** Opening RECORDS FOR THE TASK block **
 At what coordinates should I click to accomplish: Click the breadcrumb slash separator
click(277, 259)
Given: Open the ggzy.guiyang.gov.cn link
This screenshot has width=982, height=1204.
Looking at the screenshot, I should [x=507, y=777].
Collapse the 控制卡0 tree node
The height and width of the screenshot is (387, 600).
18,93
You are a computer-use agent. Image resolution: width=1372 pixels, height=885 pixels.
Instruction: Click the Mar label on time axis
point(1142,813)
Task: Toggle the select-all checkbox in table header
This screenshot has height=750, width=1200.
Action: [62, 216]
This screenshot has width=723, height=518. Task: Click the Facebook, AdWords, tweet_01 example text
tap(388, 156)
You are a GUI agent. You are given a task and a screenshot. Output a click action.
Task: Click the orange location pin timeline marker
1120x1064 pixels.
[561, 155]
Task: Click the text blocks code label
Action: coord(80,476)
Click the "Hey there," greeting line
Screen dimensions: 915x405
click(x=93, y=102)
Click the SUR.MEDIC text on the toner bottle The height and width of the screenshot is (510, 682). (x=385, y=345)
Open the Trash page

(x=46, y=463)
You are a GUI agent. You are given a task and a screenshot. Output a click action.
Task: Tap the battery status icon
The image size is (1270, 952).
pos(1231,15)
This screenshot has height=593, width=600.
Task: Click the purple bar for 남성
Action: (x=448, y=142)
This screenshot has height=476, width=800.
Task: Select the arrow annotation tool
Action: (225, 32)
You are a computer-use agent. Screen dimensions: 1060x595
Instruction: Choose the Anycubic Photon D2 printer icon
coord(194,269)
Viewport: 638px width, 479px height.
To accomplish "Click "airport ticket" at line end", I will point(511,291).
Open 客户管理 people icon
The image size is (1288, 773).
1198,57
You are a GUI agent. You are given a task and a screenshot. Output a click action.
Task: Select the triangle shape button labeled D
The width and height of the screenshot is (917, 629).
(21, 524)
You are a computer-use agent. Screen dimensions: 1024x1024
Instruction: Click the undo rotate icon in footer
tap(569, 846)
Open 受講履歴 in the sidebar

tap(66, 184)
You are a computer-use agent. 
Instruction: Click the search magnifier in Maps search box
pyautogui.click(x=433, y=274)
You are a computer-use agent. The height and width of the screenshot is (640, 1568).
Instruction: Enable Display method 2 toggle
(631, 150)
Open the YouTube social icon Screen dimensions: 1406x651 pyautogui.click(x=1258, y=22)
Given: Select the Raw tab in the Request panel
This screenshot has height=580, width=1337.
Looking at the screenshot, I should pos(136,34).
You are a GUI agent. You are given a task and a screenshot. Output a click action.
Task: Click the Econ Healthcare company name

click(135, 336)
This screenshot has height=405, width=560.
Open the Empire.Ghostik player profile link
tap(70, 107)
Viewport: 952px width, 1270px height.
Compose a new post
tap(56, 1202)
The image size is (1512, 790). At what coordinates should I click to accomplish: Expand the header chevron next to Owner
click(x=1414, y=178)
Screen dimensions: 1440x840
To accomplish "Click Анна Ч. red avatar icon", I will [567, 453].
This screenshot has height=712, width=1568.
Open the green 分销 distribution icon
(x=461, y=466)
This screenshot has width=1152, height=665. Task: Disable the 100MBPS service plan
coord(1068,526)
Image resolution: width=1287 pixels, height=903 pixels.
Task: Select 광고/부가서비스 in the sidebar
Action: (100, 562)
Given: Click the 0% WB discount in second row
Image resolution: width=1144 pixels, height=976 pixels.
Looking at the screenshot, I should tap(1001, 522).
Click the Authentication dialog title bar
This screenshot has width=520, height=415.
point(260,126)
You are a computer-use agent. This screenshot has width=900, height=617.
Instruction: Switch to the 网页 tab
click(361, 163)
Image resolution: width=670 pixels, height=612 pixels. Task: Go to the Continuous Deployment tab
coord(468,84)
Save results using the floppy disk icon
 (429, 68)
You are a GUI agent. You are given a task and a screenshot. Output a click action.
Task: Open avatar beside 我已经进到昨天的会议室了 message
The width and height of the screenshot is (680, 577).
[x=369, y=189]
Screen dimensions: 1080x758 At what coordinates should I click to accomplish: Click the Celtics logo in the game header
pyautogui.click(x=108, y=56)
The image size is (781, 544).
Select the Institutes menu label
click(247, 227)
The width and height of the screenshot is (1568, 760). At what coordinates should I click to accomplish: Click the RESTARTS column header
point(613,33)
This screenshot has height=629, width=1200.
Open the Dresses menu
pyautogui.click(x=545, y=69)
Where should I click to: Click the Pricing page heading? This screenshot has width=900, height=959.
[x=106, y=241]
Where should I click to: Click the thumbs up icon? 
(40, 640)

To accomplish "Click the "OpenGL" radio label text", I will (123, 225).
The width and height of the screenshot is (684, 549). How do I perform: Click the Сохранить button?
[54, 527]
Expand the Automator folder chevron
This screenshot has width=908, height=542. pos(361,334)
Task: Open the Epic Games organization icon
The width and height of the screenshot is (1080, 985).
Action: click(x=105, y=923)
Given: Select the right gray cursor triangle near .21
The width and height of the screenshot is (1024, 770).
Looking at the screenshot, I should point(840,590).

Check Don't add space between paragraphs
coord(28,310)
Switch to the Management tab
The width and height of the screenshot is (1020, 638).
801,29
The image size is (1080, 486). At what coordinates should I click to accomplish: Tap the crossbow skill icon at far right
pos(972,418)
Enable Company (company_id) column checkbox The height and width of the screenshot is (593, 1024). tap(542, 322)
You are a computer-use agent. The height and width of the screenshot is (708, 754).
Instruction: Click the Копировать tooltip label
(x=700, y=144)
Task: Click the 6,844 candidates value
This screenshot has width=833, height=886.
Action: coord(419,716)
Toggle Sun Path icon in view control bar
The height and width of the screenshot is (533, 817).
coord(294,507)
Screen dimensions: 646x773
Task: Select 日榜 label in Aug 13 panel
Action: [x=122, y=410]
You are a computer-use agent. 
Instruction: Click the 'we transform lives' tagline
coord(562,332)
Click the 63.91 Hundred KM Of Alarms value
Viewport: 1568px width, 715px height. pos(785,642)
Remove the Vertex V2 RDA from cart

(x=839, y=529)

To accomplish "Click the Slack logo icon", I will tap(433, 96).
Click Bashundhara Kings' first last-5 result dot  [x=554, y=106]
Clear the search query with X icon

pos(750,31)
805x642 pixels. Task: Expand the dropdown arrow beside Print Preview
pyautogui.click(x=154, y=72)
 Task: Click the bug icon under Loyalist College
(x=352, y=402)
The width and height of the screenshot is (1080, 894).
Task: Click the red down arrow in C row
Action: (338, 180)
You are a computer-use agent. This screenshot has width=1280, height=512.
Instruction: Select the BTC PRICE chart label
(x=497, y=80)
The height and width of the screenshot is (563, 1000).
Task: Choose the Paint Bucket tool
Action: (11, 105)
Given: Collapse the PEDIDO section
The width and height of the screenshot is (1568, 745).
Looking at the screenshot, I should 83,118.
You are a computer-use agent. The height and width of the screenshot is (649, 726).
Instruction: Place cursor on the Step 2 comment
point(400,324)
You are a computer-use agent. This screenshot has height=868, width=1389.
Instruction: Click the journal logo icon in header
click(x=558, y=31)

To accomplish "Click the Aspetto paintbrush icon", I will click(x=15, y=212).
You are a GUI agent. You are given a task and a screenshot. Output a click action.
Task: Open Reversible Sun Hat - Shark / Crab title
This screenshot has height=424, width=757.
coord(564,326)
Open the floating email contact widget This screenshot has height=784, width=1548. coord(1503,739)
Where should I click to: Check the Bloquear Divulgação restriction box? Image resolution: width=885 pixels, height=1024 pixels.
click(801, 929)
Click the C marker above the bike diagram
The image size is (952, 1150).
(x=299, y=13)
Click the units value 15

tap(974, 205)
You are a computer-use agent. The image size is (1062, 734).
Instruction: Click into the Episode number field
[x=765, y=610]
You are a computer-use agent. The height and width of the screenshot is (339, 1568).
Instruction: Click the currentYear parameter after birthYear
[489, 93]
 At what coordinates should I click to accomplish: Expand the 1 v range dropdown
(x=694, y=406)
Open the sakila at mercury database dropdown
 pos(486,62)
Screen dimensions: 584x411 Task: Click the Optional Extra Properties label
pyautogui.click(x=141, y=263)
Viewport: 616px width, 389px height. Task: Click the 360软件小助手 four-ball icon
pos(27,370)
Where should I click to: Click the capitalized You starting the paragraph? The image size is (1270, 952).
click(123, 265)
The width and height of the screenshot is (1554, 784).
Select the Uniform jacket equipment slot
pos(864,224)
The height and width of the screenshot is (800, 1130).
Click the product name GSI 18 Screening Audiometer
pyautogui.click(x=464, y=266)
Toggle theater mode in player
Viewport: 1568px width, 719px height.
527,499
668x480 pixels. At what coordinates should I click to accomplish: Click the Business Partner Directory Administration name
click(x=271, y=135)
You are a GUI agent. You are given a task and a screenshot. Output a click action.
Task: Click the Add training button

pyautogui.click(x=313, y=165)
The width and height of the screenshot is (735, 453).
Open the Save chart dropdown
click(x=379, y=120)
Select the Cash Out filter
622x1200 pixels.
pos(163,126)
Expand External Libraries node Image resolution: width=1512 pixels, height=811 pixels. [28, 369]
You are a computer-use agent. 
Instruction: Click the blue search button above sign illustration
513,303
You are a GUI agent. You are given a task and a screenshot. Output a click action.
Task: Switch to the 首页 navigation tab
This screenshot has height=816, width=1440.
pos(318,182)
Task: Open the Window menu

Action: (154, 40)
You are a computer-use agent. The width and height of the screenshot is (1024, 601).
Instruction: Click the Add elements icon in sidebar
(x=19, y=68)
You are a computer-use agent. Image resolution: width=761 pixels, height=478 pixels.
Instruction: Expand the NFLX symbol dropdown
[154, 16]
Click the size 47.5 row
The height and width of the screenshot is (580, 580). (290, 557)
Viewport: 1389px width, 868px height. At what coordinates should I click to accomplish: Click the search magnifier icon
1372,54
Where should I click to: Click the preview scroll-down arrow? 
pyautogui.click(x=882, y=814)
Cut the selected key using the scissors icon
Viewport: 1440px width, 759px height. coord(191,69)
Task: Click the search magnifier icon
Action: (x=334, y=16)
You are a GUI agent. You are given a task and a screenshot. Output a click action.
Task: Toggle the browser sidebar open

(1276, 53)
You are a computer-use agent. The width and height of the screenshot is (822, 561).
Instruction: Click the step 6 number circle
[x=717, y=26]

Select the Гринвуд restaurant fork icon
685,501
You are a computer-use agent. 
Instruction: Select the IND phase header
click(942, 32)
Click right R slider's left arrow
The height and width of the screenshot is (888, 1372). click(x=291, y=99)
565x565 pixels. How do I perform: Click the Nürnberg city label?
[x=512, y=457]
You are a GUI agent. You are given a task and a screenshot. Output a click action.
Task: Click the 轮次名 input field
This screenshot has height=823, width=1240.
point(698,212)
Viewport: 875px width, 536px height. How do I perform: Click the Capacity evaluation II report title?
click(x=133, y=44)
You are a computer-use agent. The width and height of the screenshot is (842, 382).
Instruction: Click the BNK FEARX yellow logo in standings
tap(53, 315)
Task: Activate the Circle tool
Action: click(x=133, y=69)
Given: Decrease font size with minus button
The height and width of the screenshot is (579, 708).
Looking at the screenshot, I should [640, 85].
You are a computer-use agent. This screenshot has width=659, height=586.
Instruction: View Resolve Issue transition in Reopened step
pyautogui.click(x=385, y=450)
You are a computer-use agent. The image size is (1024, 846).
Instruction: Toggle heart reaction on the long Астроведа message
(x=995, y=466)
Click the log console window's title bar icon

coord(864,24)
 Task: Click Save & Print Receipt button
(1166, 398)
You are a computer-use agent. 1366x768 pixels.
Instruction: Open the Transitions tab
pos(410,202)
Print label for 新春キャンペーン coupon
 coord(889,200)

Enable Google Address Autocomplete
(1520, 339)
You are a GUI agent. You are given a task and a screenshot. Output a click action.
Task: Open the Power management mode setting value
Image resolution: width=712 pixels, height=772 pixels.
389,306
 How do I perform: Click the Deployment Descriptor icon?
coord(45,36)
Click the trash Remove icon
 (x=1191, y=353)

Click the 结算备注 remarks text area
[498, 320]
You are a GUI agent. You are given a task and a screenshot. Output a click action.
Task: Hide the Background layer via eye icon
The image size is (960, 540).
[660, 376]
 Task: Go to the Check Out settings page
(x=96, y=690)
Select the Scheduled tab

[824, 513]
** Closing RECORDS FOR THE TASK block **
**WORK TASK**
From the opening line of the data above through the line holding "You are a computer-use agent. Image resolution: width=1372", give every line again exactly as it stands.

**EXERCISE RESULT**
 At what coordinates should I click to accomplish: Click the breadcrumb slash separator
click(277, 259)
Given: Open the ggzy.guiyang.gov.cn link
This screenshot has width=982, height=1204.
Looking at the screenshot, I should [x=507, y=777].
Collapse the 控制卡0 tree node
The height and width of the screenshot is (387, 600).
18,93
You are a computer-use agent. Image resolution: width=1372 pixels, height=885 pixels.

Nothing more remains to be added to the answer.